11:20am (UK)
'Booze-Cruise'
Concessions Too Late to Appease EU
By Geoff Meade, Europe Editor, PA News
The right to buy duty-paid tobacco and
alcohol in one EU country and import it into the UK or any
other member state was agreed unanimously by EU governments
in 1992 as part of the unprecedented opening up of the
single European market.
As long as the goods are for private consumption – “own
use“, as the Commission puts it – duty is not payable in the
UK.
However, goods brought in for commercial use are still
subject to domestic excise duty rates, on top of the duty
paid in the country of purchase, and anyone evading payment
faces sanctions.
What should be regarded as beyond the norm for “own use” and
what the scale of sanctions should be for those deemed to be
abusing those norms has been a bone of contention between
London and Brussels for years.
To make life easier, EU “indicative” amounts were
established for what is acceptable for private consumption
as “own use”.
Under the guidelines, up to 800 cigarettes, 400 cigarillos,
90 litres of wine (including a maximum of 60 litres of
sparkling wine) and 110 litres of beer should be considered
to be for personal use, although national authorities should
consider “individual circumstances” when carrying out
checks.
For example, if someone is bringing in more than the
guideline levels, that can be deemed to be for personal use
if the person convinces officials it is for a wedding or big
party.
On the other hand if someone bringing in less than guideline
levels has been identified by surveillance operations as
involved in illicit sales evading excise duties, penalties
can be imposed.
In the UK, the guideline quantities are in fact more
generous, with up to 3,200 cigarettes being let in under
normal circumstances before questions are asked.

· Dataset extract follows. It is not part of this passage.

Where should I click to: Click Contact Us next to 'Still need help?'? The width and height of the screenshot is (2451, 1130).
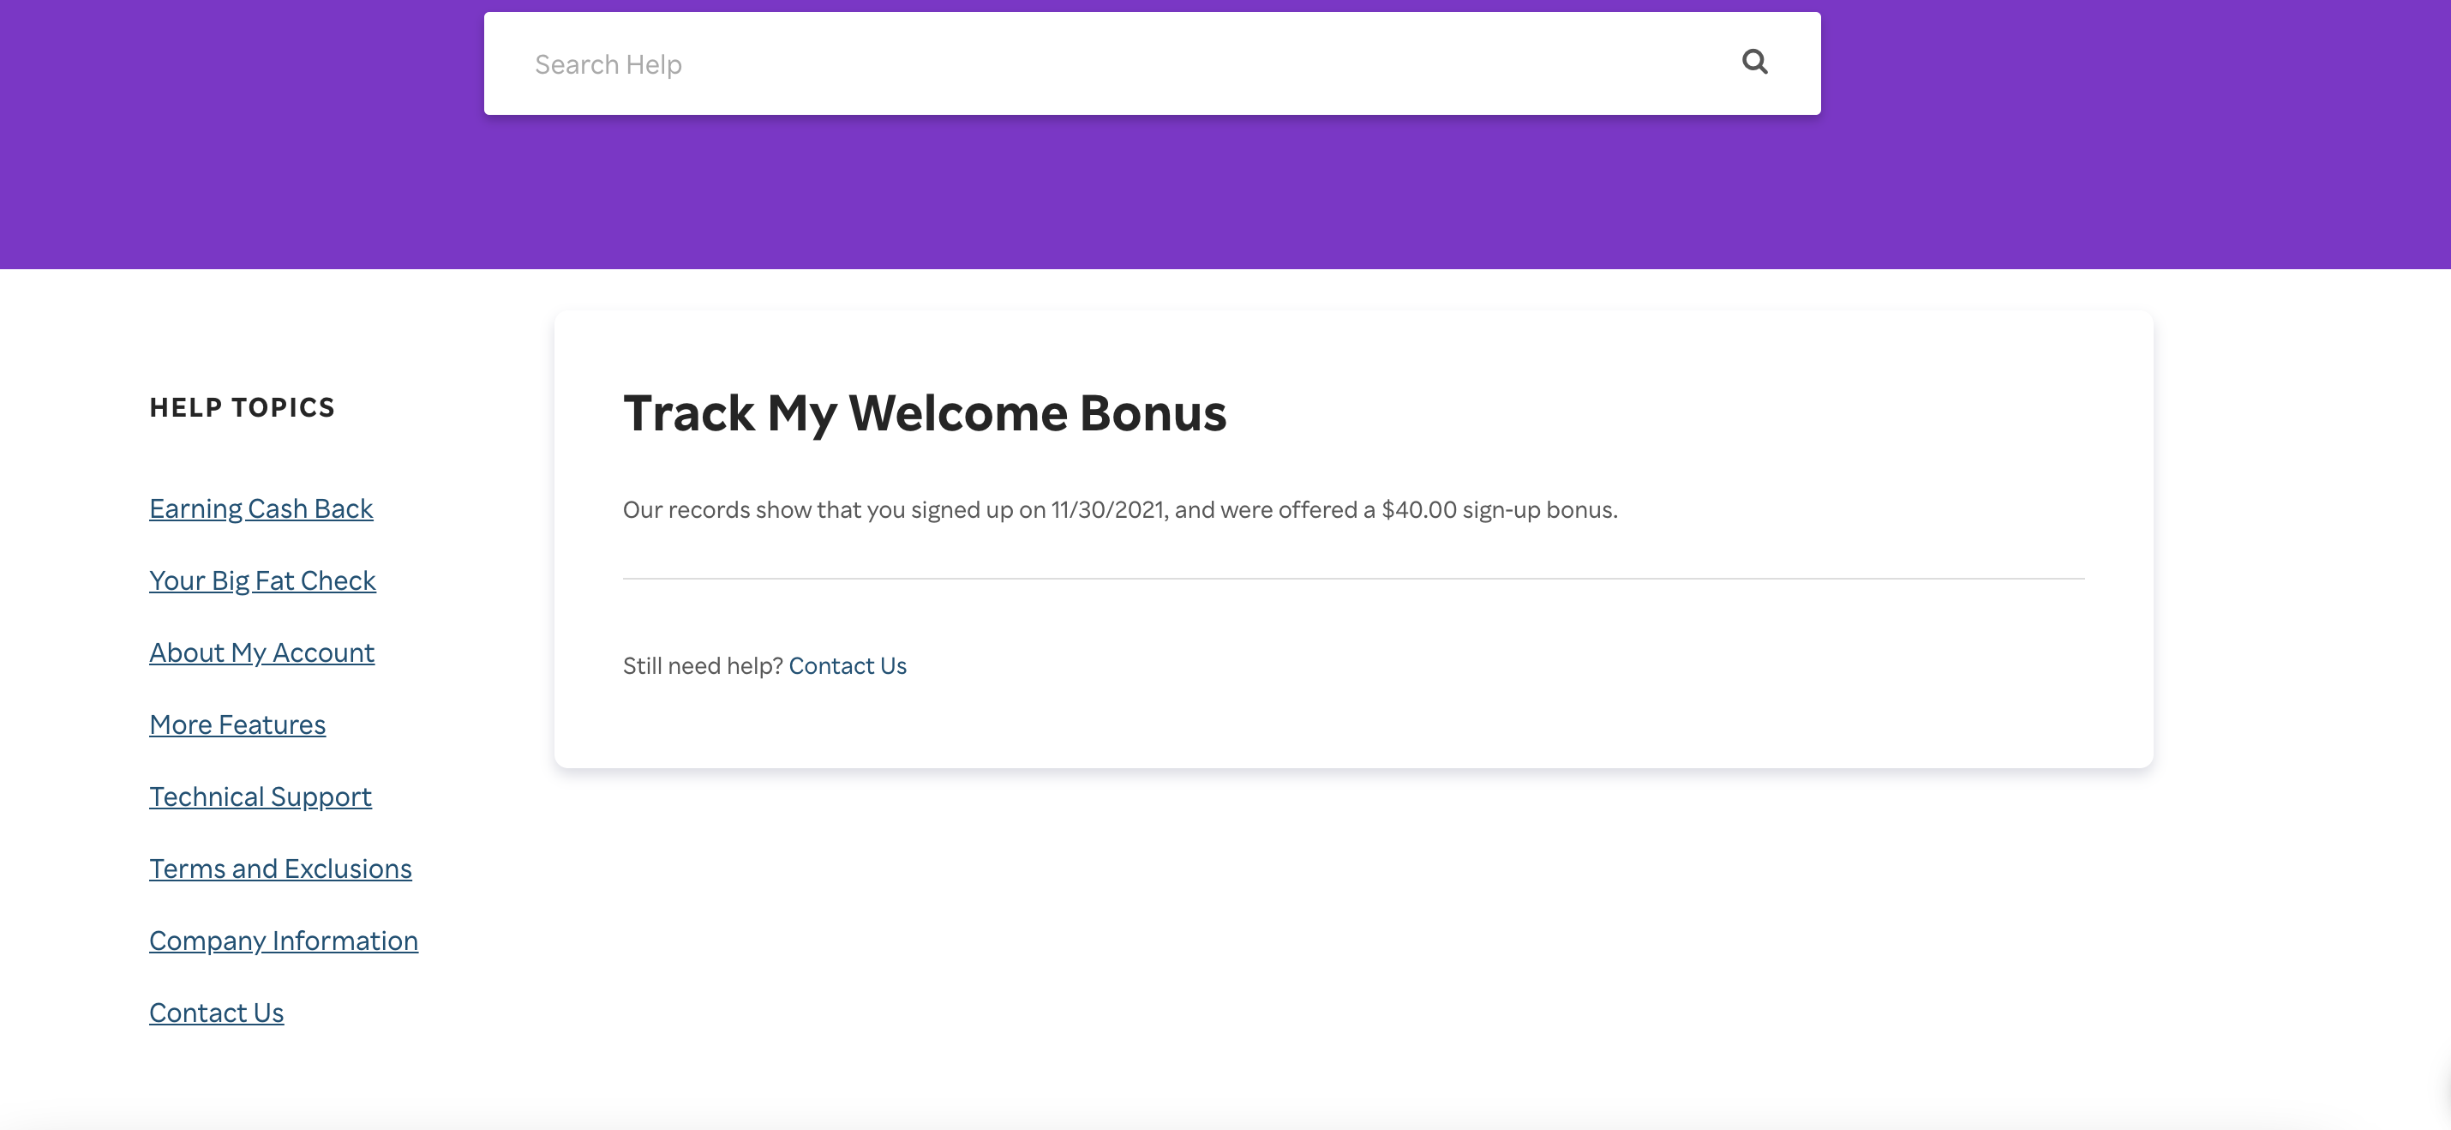[x=847, y=666]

Under its present sanctions policy, the UK distinguishes
between two types of offenders: those who purchase goods in
other member states and smuggle them back to the UK with a
view to selling them for profit, and those who bring back
more goods than justified for “own use”, with a view to
selling them on to friends or neighbours but without seeking
to make a profit.
For the first category the Commission has no quarrel with a
crackdown against smuggling. But for the second category,
the Commission says seizing the goods, and sometimes
impounding people’s cars, is “disproportionate”.
In its decision to take the UK to court, the Commission said
seizing property was too severe and intrusive when applied
to “minor fiscal offences of a not-for-profit character” and
amounted to an unacceptable obstacle to the free movement of
goods. The Commission said customs should instead simply
collect the duties payable and levy a fine, without keeping
the goods and without impounding vehicles.
This is what Chancellor Gordon Brown is now offering to do
for first-time offenders who are clearly not full-blown
smugglers. But the suggestion came to late to stop the
Commission’s determination to settle the issue in court.